- _WORK ORDER_
Reproduce from the records below, with no pictures, exactly the lines between the one containing "Click the column chooser icon" and the one containing "You are a GUI", inclusive.

- _DATASET RECORDS_
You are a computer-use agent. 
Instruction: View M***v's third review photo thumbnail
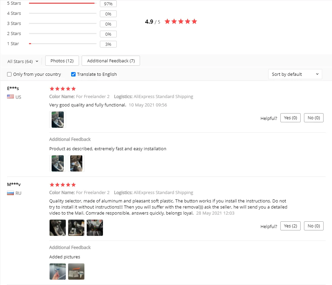pyautogui.click(x=95, y=227)
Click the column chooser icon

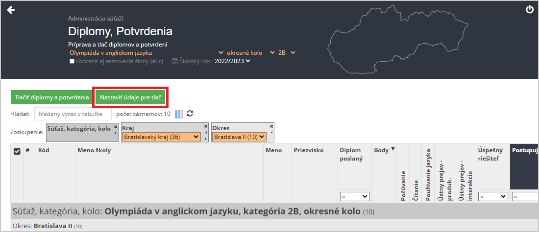179,114
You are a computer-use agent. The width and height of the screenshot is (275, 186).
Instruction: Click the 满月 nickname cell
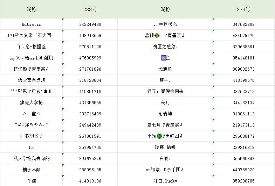tap(165, 102)
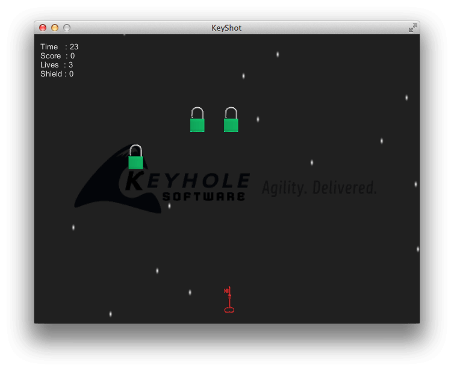Enter fullscreen using the title bar arrows icon
The width and height of the screenshot is (454, 371).
click(412, 28)
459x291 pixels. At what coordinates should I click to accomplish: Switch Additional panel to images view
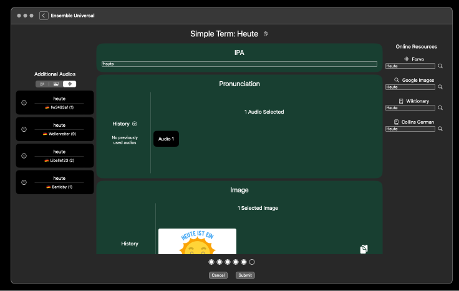(x=56, y=84)
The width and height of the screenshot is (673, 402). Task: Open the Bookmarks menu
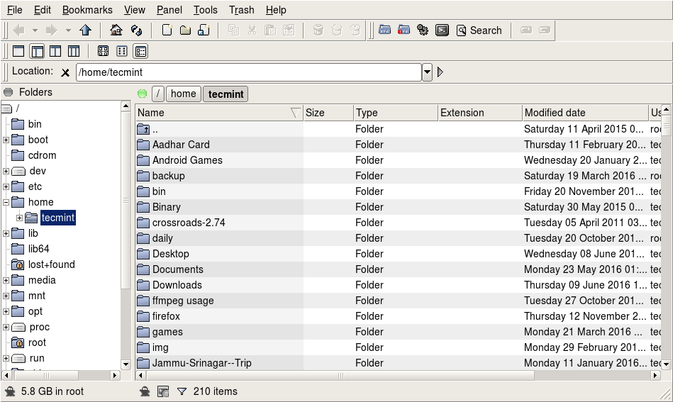(x=87, y=10)
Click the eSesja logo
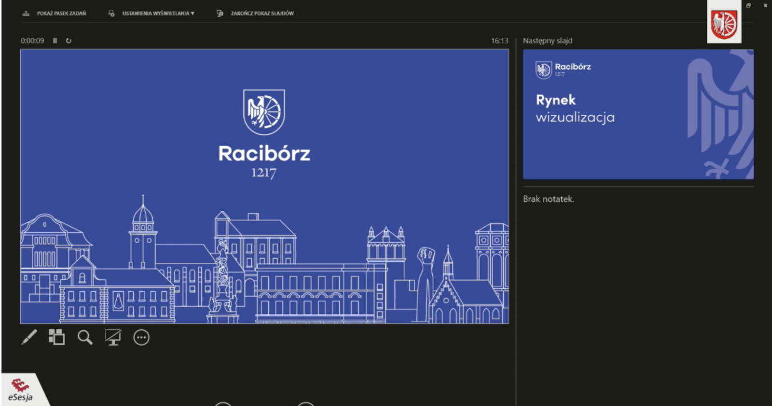Image resolution: width=772 pixels, height=406 pixels. coord(20,391)
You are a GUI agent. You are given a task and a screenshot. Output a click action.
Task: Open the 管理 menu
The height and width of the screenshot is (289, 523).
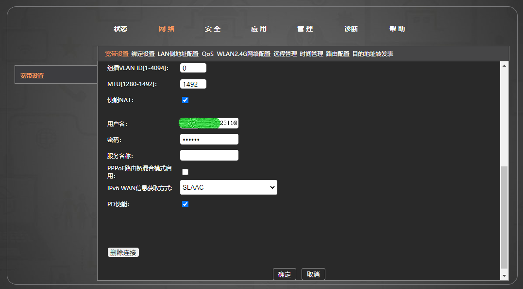pos(304,29)
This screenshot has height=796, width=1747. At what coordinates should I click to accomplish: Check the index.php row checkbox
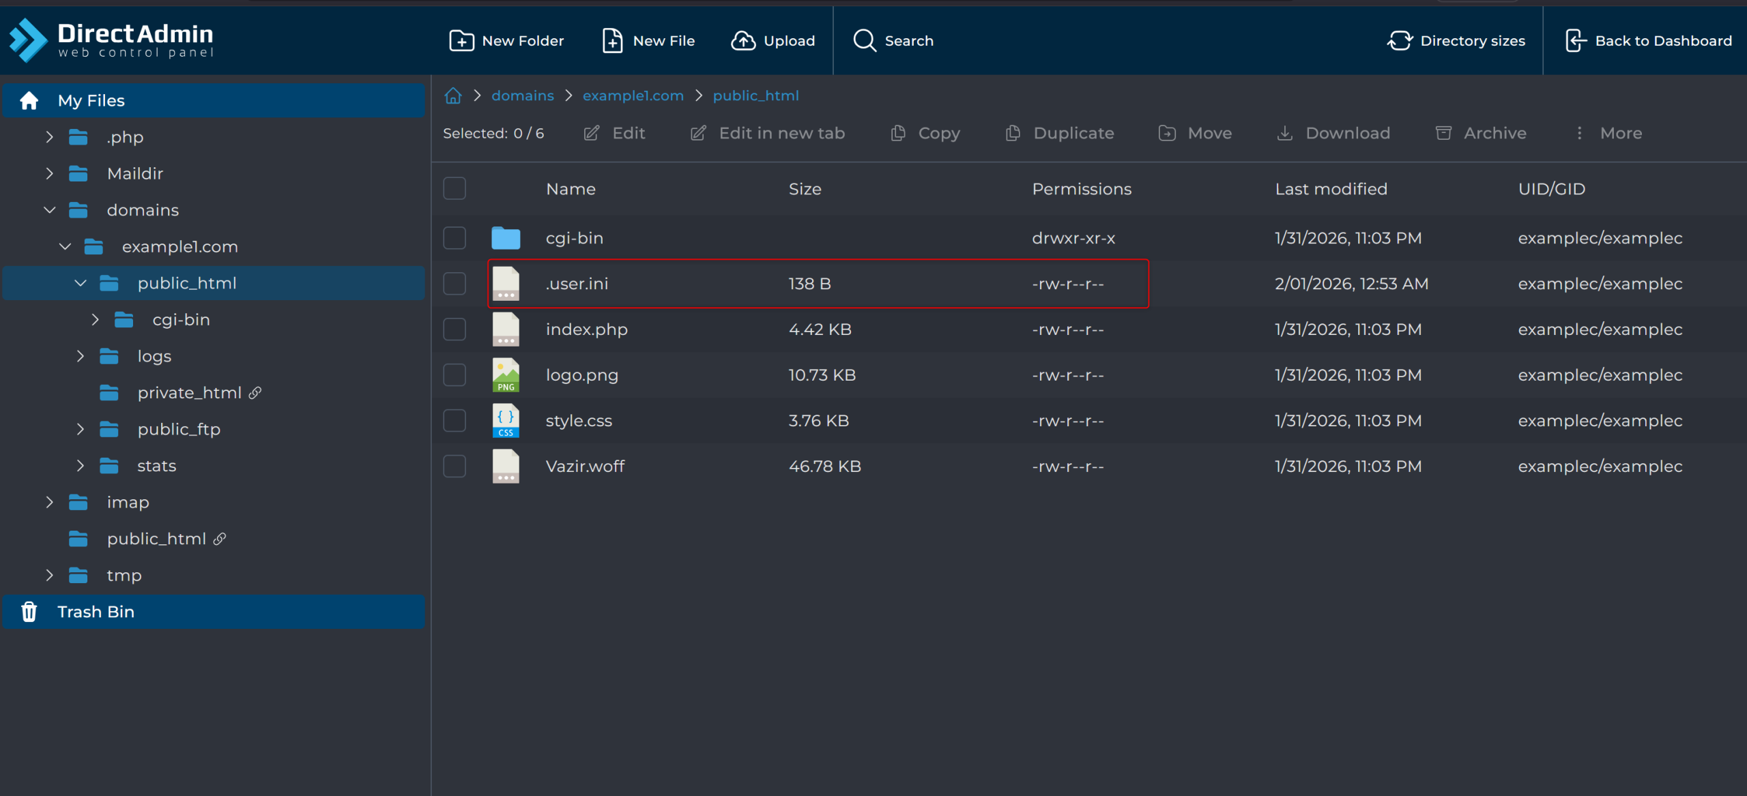[454, 329]
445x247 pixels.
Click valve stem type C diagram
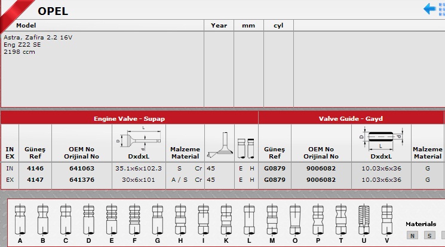(x=66, y=219)
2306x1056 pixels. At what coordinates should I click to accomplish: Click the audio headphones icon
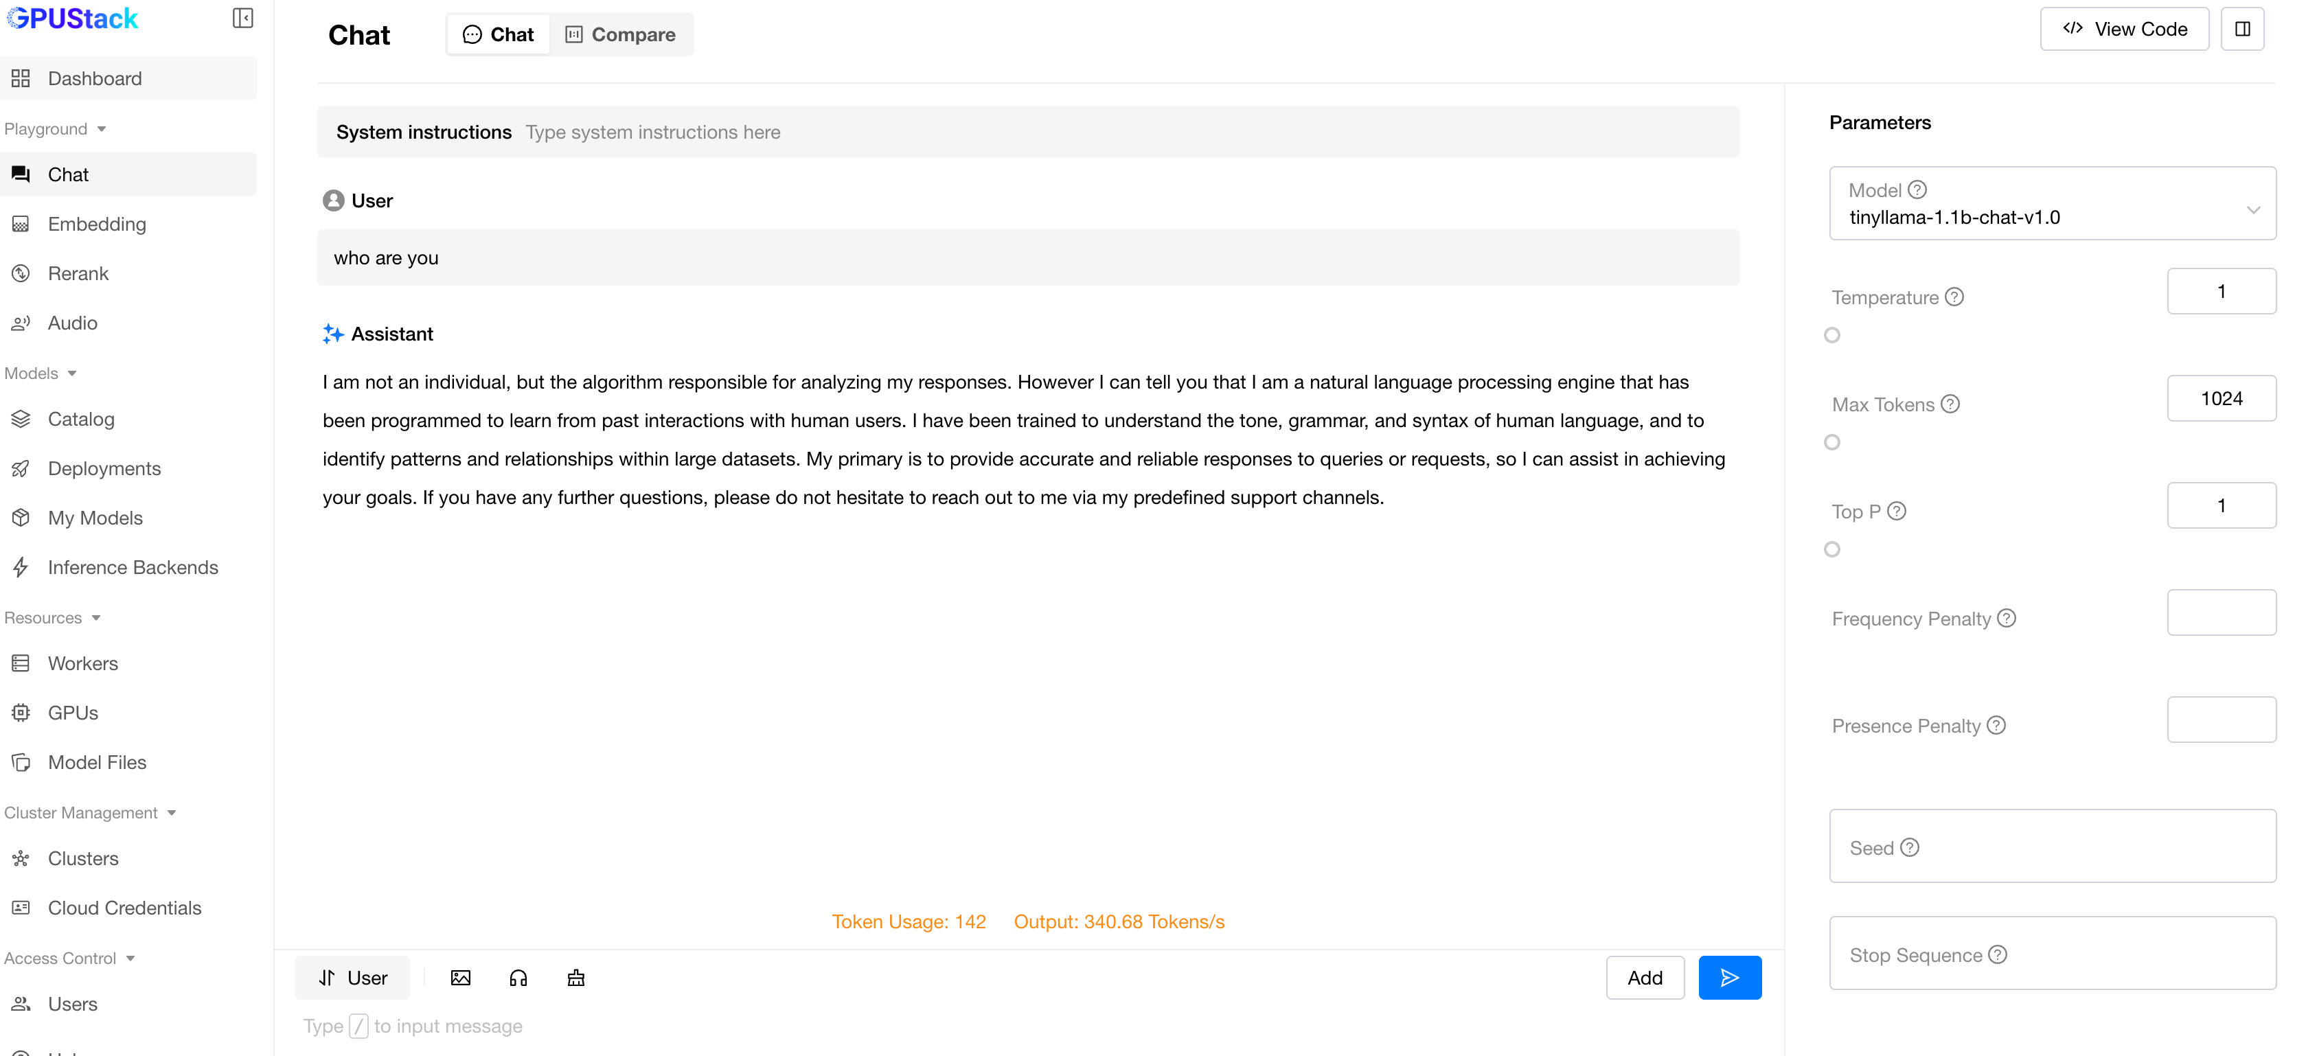518,977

- _YOUR RESPONSE_
Click the column chooser icon

179,114
You are a computer-use agent. The width and height of the screenshot is (275, 186).
Instruction: Click the 满月 nickname cell
tap(165, 102)
Enter fullscreen using the title bar arrows icon
The width and height of the screenshot is (454, 371).
click(412, 28)
459x291 pixels. At what coordinates should I click to accomplish: Switch Additional panel to images view
(x=56, y=84)
The width and height of the screenshot is (673, 402). Task: Open the Bookmarks menu
(x=87, y=10)
Click the eSesja logo
Image resolution: width=772 pixels, height=406 pixels. coord(20,391)
You are a GUI agent. You are given a task and a screenshot. Output a click action.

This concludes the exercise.